Con la nuova campagna «whatthelunch» gli studenti dei licei svizzeri sono invitati a impegnarsi per un maggiore benessere animale nella loro mensa.
Attualmente nelle mense scolastiche vi è un'offerta eccessiva di carne, mentre le alternative vegetariane o vegane sono rare. Con questa iniziativa i licei sono chiamati ad assumere il loro ruolo di esempio nei confronti degli studenti e la loro responsabilità verso le persone, gli animali e l'ambiente.
Sofferenza animale, riscaldamento climatico e conseguenze negative per la salute. Tutto questo a causa di un pranzo veloce a scuola – viene da chiedersi:What the lunch? Già oggi sempre più persone seguono un'alimentazione vegetariana, vegana o appartengono ai cosiddetti flexitariani, perché desiderano consumare consapevolmente meno prodotti di origine animale o nessuno. Con ogni acquisto di latte, uova, carne e simili si decide infatti in quali condizioni vivono gli animali nell'agricoltura. Questo vale non solo per gli acquisti privati, ma anche quando una grande istituzione pubblica – come ad esempio una scuola – acquista alimenti.
Mancanza di direttive chiare e di trasparenza
VIER PFOTEN ha pubblicato lo scorso anno un rapporto che mette in luce le carenze nell'allevamento degli animali, la mancanza di trasparenza negli appalti pubblici e l'assenza di requisiti per il benessere animale. Non esistono criteri legali di benessere animale da rispettare nell'acquisto di alimenti. La Confederazione, i Cantoni e i Comuni tengono spesso conto della regionalità e della stagionalità nell'approvvigionamento alimentare. Questo è certamente lodevole, ma ciononostante esistono pochi obblighi concreti per le istituzioni acquirenti come scuole, case di riposo ecc. Anche le linee guida volontarie sulla sostenibilità raramente includono disposizioni in materia di protezione degli animali.
Di conseguenza mancano direttive chiare e trasparenza sul tema della protezione degli animali praticamente a tutti i livelli.

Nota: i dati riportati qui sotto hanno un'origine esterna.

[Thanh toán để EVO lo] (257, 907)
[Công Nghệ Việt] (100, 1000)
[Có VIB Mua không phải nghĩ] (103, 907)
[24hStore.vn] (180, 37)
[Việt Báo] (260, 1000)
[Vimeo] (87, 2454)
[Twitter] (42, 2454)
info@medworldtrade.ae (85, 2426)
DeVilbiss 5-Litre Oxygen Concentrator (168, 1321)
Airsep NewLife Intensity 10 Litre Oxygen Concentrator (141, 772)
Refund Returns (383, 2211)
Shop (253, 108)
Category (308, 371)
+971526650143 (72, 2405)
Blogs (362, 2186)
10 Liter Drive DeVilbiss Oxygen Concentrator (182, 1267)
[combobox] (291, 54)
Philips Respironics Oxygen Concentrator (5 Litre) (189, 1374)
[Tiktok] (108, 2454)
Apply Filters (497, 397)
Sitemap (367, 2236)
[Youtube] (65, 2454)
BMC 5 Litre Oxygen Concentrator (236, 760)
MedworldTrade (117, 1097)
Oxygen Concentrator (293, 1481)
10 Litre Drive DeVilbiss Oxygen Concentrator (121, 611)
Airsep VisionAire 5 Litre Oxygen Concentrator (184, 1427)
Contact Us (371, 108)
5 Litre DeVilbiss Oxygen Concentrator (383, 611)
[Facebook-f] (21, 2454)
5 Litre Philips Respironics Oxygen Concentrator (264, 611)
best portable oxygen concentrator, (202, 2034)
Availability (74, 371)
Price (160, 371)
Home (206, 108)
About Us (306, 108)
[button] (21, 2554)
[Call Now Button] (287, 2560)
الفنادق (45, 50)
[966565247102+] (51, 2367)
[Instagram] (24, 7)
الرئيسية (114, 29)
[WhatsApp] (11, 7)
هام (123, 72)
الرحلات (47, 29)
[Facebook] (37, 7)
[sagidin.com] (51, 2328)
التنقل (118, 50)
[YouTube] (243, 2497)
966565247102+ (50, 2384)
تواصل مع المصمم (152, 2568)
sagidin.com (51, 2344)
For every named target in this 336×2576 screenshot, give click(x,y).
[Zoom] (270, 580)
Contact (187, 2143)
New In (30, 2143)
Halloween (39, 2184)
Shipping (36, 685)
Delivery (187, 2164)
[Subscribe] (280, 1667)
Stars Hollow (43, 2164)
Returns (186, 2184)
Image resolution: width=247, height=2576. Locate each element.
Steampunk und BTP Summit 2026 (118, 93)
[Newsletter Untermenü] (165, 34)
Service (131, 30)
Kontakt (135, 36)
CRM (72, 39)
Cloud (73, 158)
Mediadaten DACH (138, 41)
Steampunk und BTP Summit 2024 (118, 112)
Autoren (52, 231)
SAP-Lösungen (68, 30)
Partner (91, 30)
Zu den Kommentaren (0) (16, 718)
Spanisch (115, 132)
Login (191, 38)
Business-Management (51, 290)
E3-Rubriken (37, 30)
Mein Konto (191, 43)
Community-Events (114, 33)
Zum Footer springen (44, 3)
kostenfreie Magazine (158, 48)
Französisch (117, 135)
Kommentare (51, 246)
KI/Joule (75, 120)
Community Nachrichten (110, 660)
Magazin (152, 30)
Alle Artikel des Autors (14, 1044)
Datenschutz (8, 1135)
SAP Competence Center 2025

Criteri di protezione degli animali assenti anche nei licei svizzeri
Questo si riflette anche nelle mense scolastiche dei licei statali e delle scuole cantonali. Attualmente nelle mense scolastiche vi è spesso un'offerta eccessiva di carne (a basso costo), mentre manca frequentemente un'ampia gamma di alternative vegetali creative. Di norma si presta attenzione alla regionalità, eppure i prodotti animali vengono acquistati dall'agricoltura convenzionale.Non vi è dubbio che molti animali da allevamento soffrano a causa dei sistemi di stabulazione correnti. Ciò riguarda sia la carne, il latte e le uova di produzione nazionale, sia i prodotti d'importazione. Questo non significa soltanto immense sofferenze per gli animali, ma ha anche gravi conseguenze per il nostro ambiente e per la salute.I prodotti animali utilizzati devono provenire in modo dimostrabile da una produzione che presti notevolmente maggiore attenzione al benessere animale.





Una nuova prospettiva per sensibilizzare sul problema
Le scuole hanno un ruolo di modello nei confronti degli studenti in materia di alimentazione. Con la nuova campagna «whatthelunch», QUATTRO ZAMPE vuole invitare le scuole ad assumersi la propria responsabilità.
«Anche in Svizzera esistono molti problemi legati alla protezione degli animali. Per questo motivo, i prodotti animali provenienti da allevamenti convenzionali non dovrebbero avere posto nelle mense scolastiche o in altre strutture pubbliche.»
Lucia Oeschger
Con questa campagna, QUATTRO ZAMPE non si propone soltanto di sensibilizzare in generale gli studenti sul tema della protezione degli animali e dell'alimentazione, ma anche di spingerli a mettere in discussione l'offerta alimentare della propria scuola. Con la campagna in corso, gli studenti sono invitati a impegnarsi affinché il tema venga portato all'attenzione del proprio liceo e a dimostrare che non è loro indifferente ciò che si cela dietro il cibo della mensa.